▶ [WHAT YOU WILL DO]:
Could you copy word for word only the lines between the one containing "This screenshot has" and the end of the listing below, both included, and leave out the pictures?

▶ [DATA EXTRACT]:
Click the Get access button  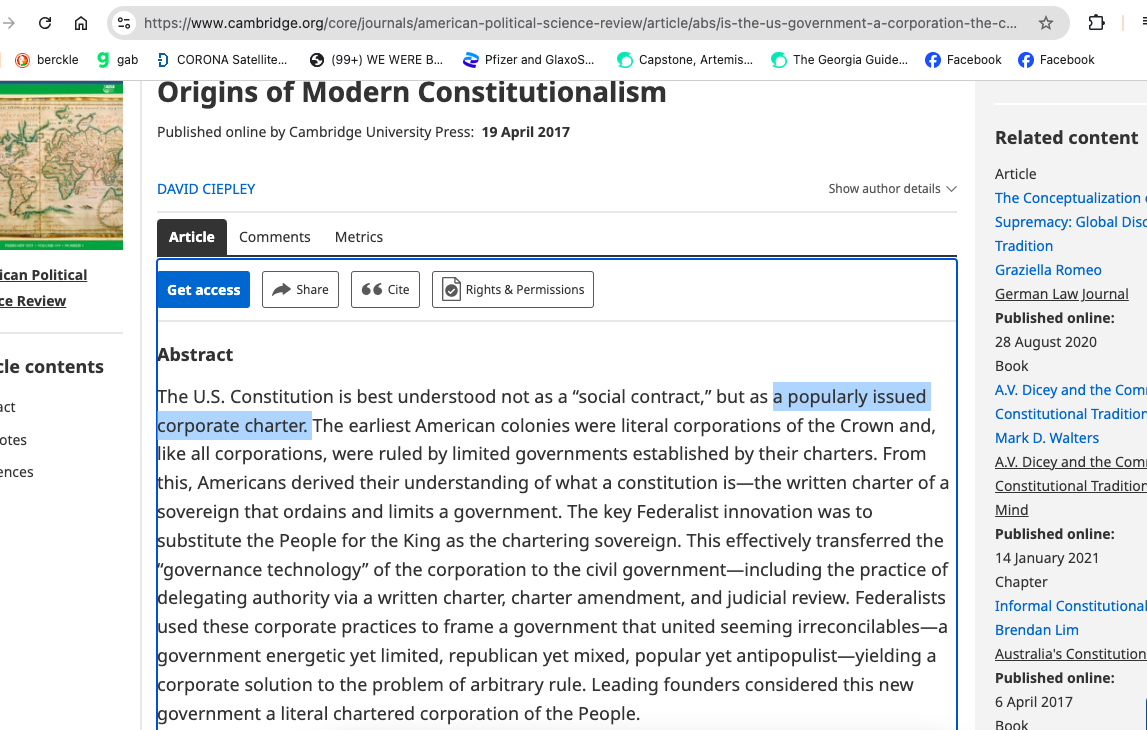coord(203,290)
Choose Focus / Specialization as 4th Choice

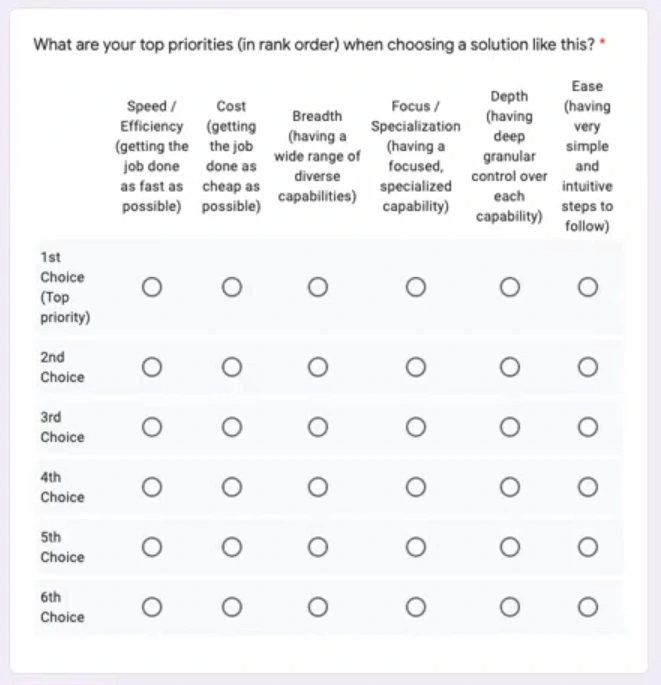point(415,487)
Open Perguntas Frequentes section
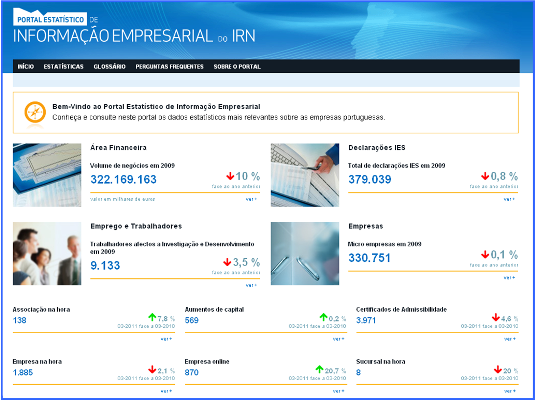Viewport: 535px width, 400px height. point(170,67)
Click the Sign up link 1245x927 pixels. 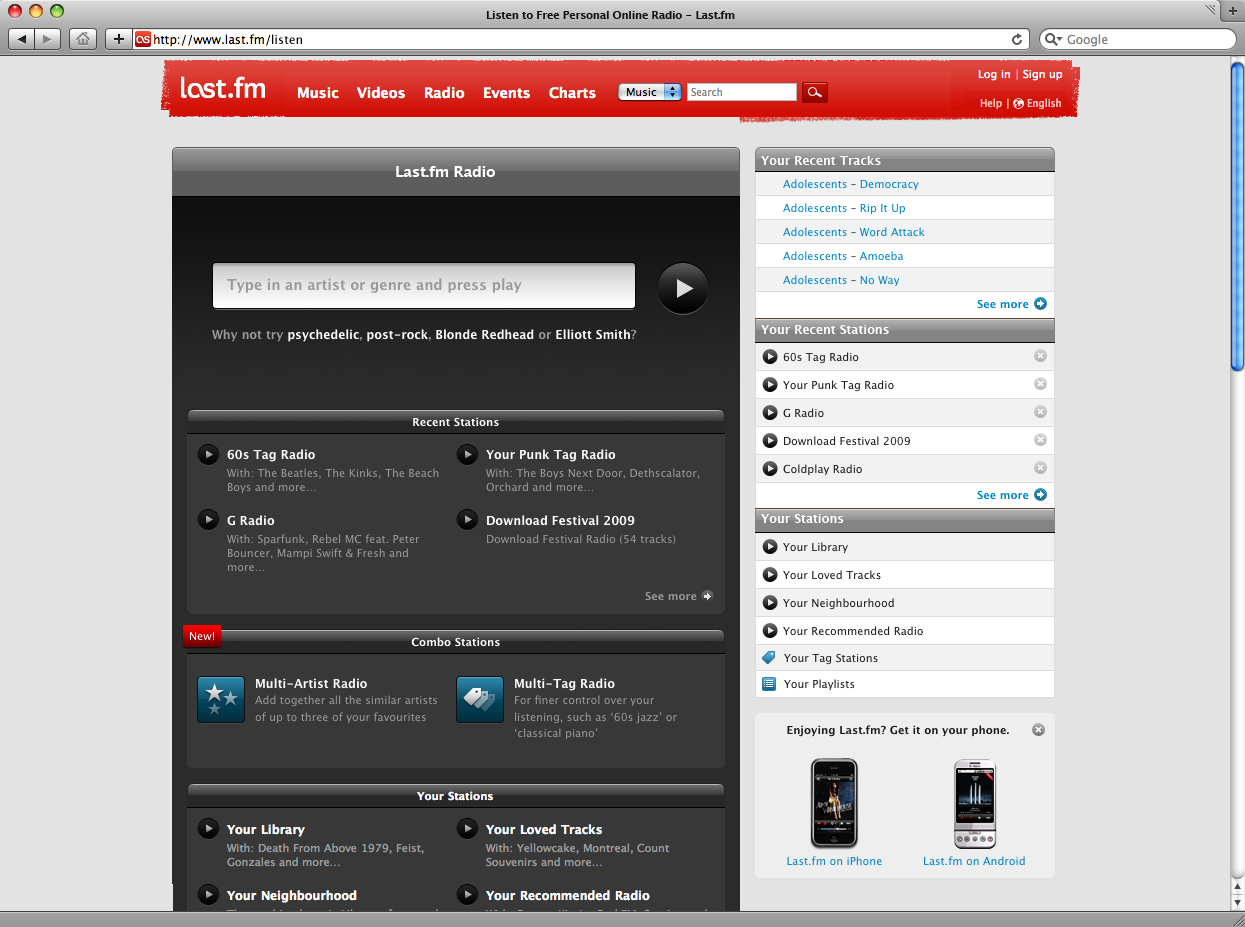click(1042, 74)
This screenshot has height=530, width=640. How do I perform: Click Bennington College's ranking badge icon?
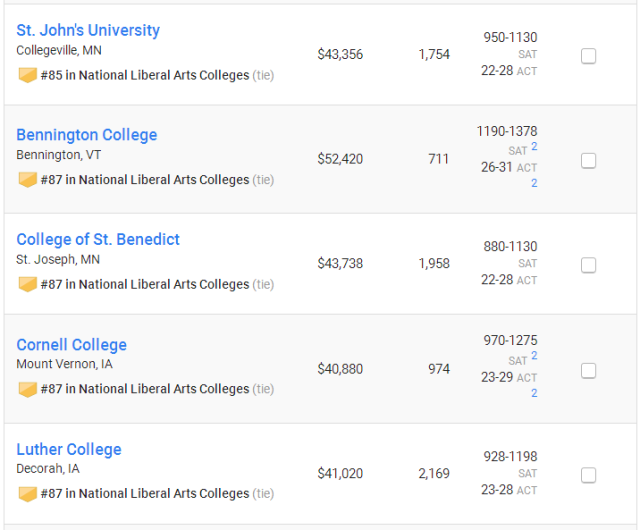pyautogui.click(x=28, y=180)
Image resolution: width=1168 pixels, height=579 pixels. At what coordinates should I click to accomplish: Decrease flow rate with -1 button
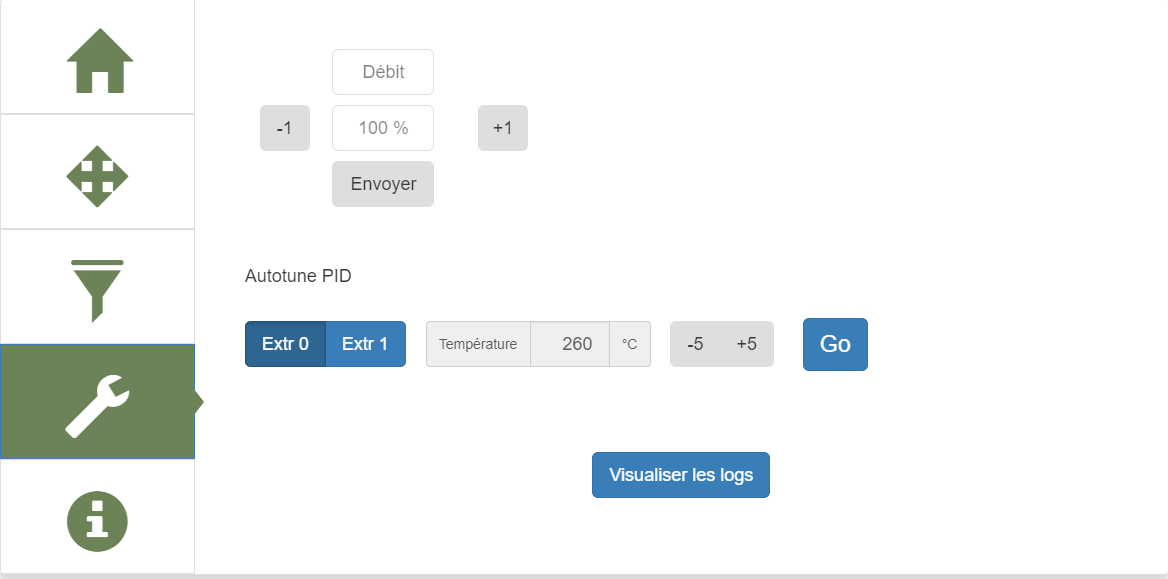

▶ [RESULT FOR THIS EXERCISE]:
This screenshot has height=530, width=640. How do I perform: Click Bennington College's ranking badge icon?
pyautogui.click(x=28, y=180)
Image resolution: width=1168 pixels, height=579 pixels. At what coordinates should I click to accomplish: Decrease flow rate with -1 button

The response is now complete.